The conspirators decided to kill Lincoln, Vice President Andrew Johnson, and Secretary of State William Seward on the same evening.
On the evening of April 14, conspirator Lewis T. Powell burst into Secretary of State Seward’s home, seriously wounding him and three others, while George A. Atzerodt, assigned to Vice President Johnson, lost his nerve and fled.
At about 10 p.m. Booth walked into the theater and up to the president’s box. Lincoln’s guard, John Parker, was not there because he had gotten bored with the play, Our American Cousin, and left his post to get a beer. Booth went unnoticed and shot a single bullet into the back of the head of Lincoln.
The president’s friend, Major Rathbone, attempted to grab Booth but was slashed by Booth’s knife. Booth leapt to the stage and shouted “Sic semper tyrannis! [Thus always to tyrants]–the South is avenged!” He broke his leg in the process but managed to escape on horseback.
The president was carried to a lodging house opposite Ford’s Theater but at 7:22 a.m. the next morning was pronounced dead.

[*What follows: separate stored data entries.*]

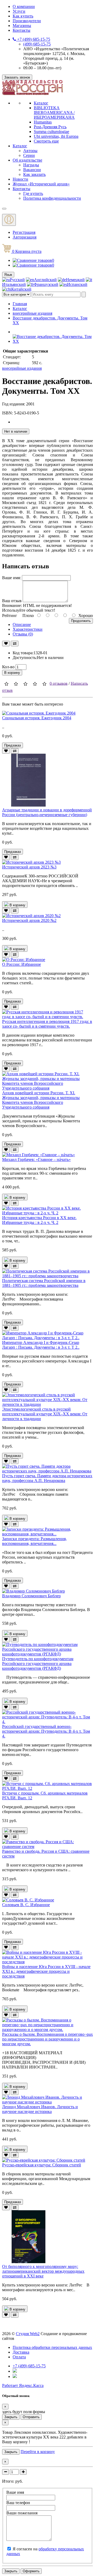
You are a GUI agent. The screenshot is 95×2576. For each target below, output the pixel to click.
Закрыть (10, 2417)
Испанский (77, 284)
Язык (8, 275)
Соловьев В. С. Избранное (26, 1904)
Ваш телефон (18, 2502)
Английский (45, 279)
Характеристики (27, 629)
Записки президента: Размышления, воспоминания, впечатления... (34, 1541)
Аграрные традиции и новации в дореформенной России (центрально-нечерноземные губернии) (47, 812)
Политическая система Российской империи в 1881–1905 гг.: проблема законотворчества (44, 1283)
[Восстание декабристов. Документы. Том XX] (53, 341)
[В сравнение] (14, 643)
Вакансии (32, 169)
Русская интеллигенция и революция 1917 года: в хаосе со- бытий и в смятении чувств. (47, 1023)
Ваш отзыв (12, 600)
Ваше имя (15, 2492)
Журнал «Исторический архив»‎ (41, 184)
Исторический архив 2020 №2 (29, 920)
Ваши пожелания (21, 2513)
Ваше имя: (11, 577)
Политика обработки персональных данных (52, 2347)
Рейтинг (9, 615)
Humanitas (43, 122)
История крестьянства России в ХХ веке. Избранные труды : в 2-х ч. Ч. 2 (39, 1220)
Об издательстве (27, 160)
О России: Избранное (21, 964)
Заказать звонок (17, 77)
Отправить (31, 2417)
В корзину (12, 673)
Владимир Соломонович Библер (31, 1596)
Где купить (33, 193)
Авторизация (24, 237)
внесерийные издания (32, 313)
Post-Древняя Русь (50, 127)
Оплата (19, 2357)
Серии (29, 155)
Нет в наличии (15, 431)
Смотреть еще (46, 141)
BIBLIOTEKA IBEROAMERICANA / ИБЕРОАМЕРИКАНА (54, 113)
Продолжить (81, 621)
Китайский (21, 289)
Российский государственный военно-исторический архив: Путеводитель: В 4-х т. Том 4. (46, 1731)
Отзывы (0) (23, 634)
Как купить (23, 16)
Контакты (21, 30)
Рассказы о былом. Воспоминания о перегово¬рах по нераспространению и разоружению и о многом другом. (47, 2039)
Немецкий (75, 279)
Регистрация (24, 232)
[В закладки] (6, 643)
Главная (20, 303)
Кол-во (8, 667)
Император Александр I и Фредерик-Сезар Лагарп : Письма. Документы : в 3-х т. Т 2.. (40, 1344)
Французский (46, 284)
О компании (24, 6)
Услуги (19, 11)
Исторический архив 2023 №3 (29, 867)
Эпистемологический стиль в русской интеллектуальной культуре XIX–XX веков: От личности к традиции (44, 1414)
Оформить (31, 2571)
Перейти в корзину (38, 2451)
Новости (20, 179)
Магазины (22, 25)
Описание (22, 624)
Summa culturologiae (51, 131)
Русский (17, 279)
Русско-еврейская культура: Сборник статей (41, 2165)
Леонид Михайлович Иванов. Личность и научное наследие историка (40, 2109)
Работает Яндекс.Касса (23, 2385)
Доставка (21, 2352)
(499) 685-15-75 (37, 44)
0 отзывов (59, 683)
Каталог (41, 103)
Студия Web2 (28, 2333)
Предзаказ (12, 745)
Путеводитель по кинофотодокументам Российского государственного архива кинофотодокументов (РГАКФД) (37, 1664)
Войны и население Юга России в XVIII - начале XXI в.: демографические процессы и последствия (46, 1971)
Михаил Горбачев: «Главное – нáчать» (36, 1159)
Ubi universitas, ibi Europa (56, 136)
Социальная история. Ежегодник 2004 (36, 718)
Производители (27, 21)
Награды (31, 165)
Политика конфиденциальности (52, 198)
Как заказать (34, 174)
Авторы (30, 150)
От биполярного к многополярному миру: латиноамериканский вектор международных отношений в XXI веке (43, 2271)
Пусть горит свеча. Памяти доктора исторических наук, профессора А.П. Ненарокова (47, 1478)
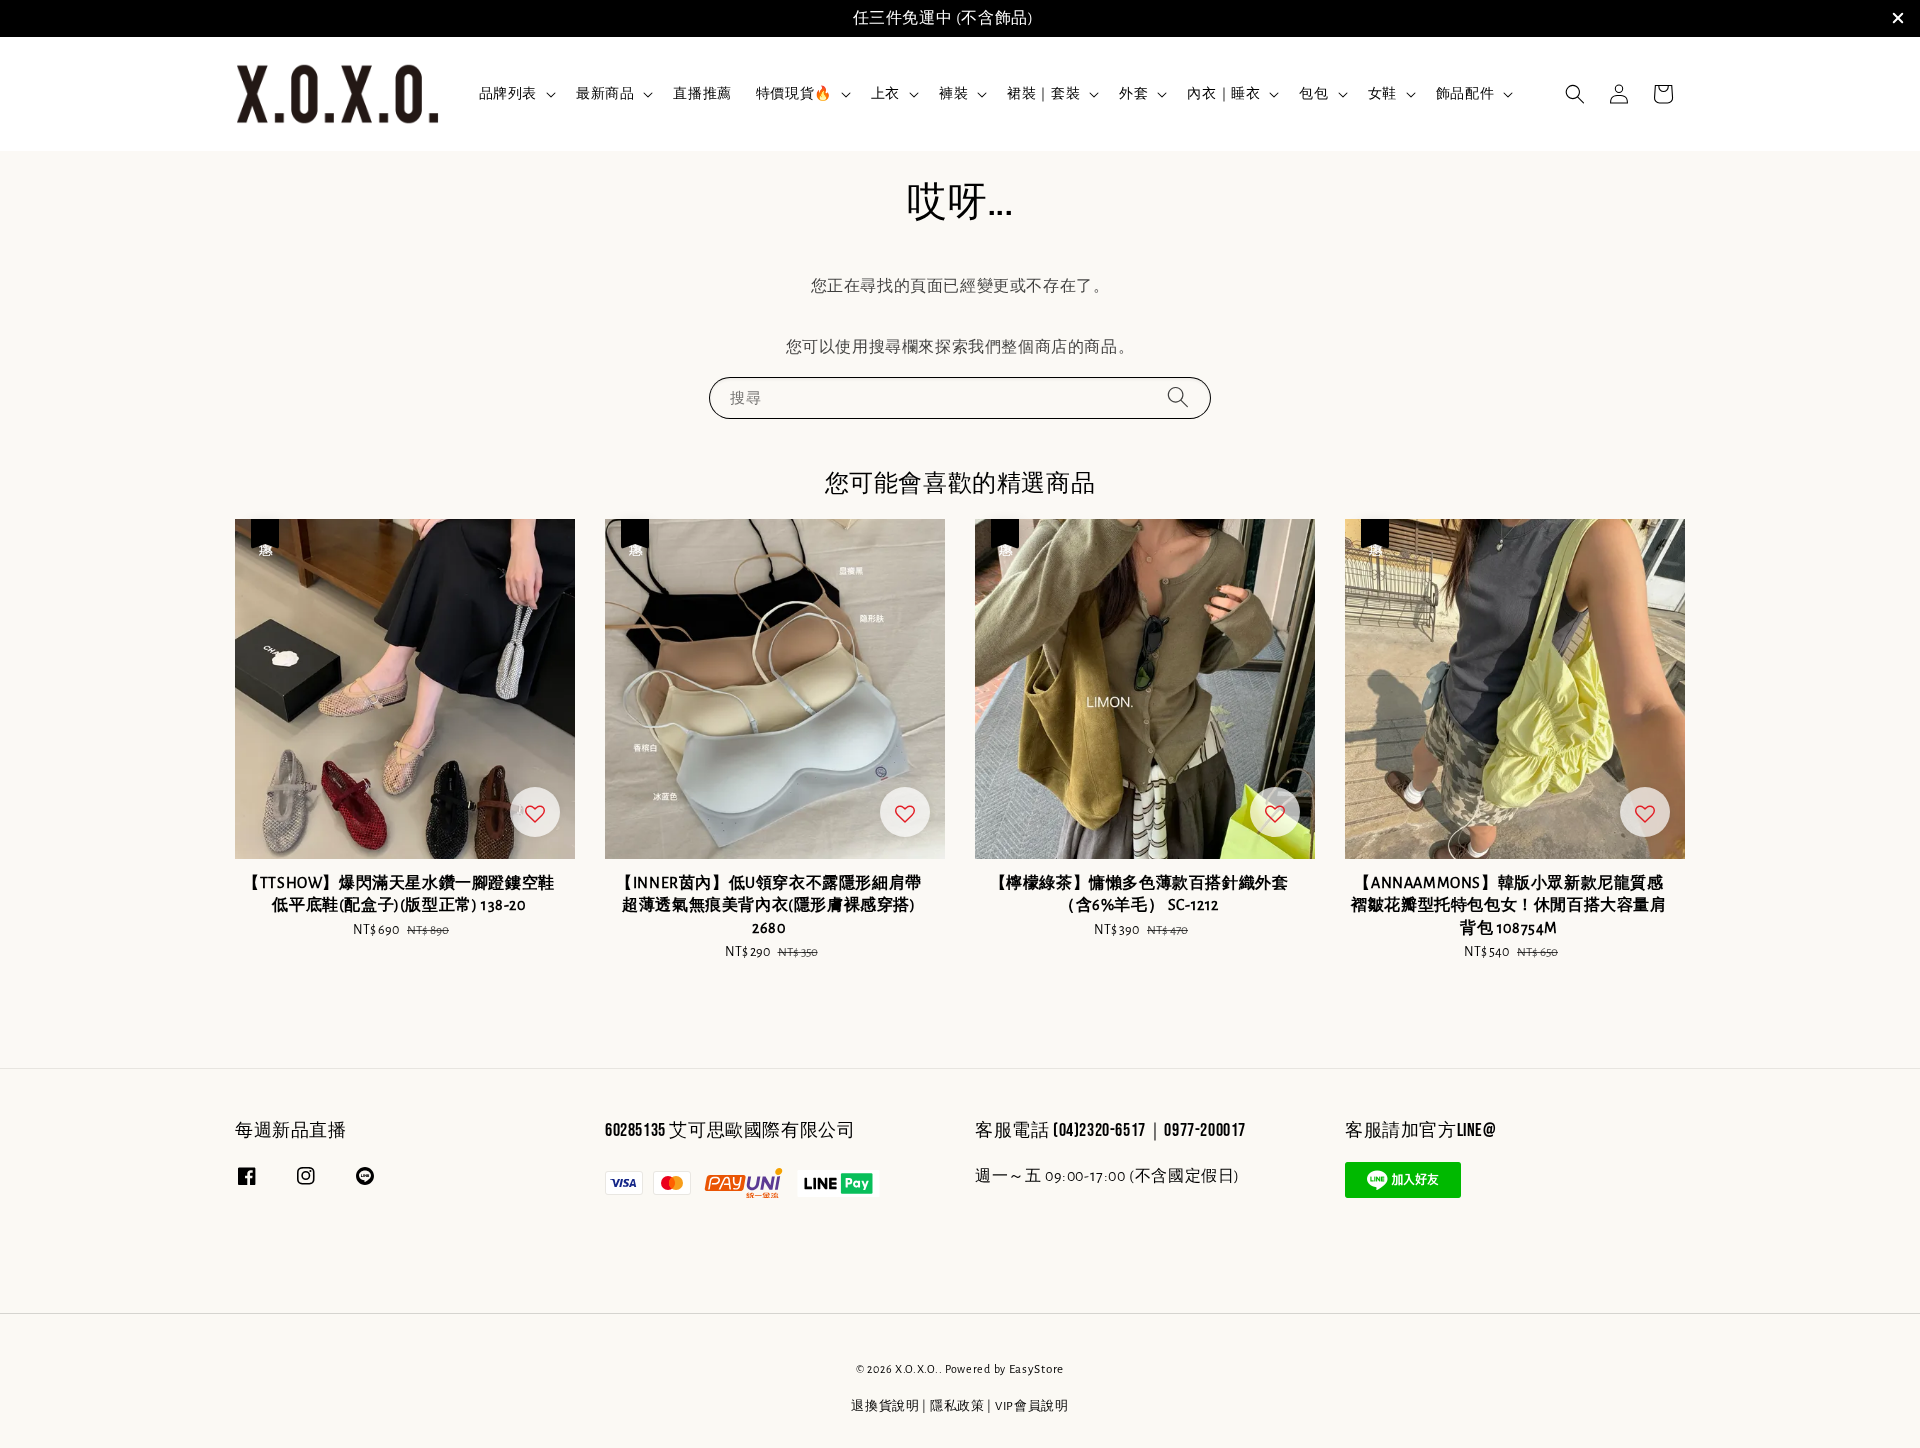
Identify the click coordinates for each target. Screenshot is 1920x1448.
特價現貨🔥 (794, 94)
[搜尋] (1178, 397)
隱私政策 (957, 1406)
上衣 (885, 94)
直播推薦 (702, 94)
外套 (1133, 94)
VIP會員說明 (1032, 1406)
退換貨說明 (885, 1406)
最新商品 (605, 94)
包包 (1313, 94)
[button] (1575, 94)
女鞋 (1382, 94)
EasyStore (1036, 1369)
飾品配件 (1465, 94)
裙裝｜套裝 (1043, 94)
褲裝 (953, 94)
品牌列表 (508, 94)
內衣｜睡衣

Booth rode to Virginia with David Herold and stopped at the home of Dr. Samuel Mudd, who placed splints on Booth’s legs. They hid in a barn on Richard Garrett’s farm as thousands of Union troops combed the area looking for them. When the troops finally caught up with Booth and Herold on April 26, they gave them the option of surrendering before the barn was burned down. Herold decided to surrender, but Booth remained in the barn as it went up in flames. Corporal Boston Corbett shot and killed Booth.
The other conspirators were captured, except for John Surratt, who fled to Canada. In the end, four conspirators were hanged and four were jailed.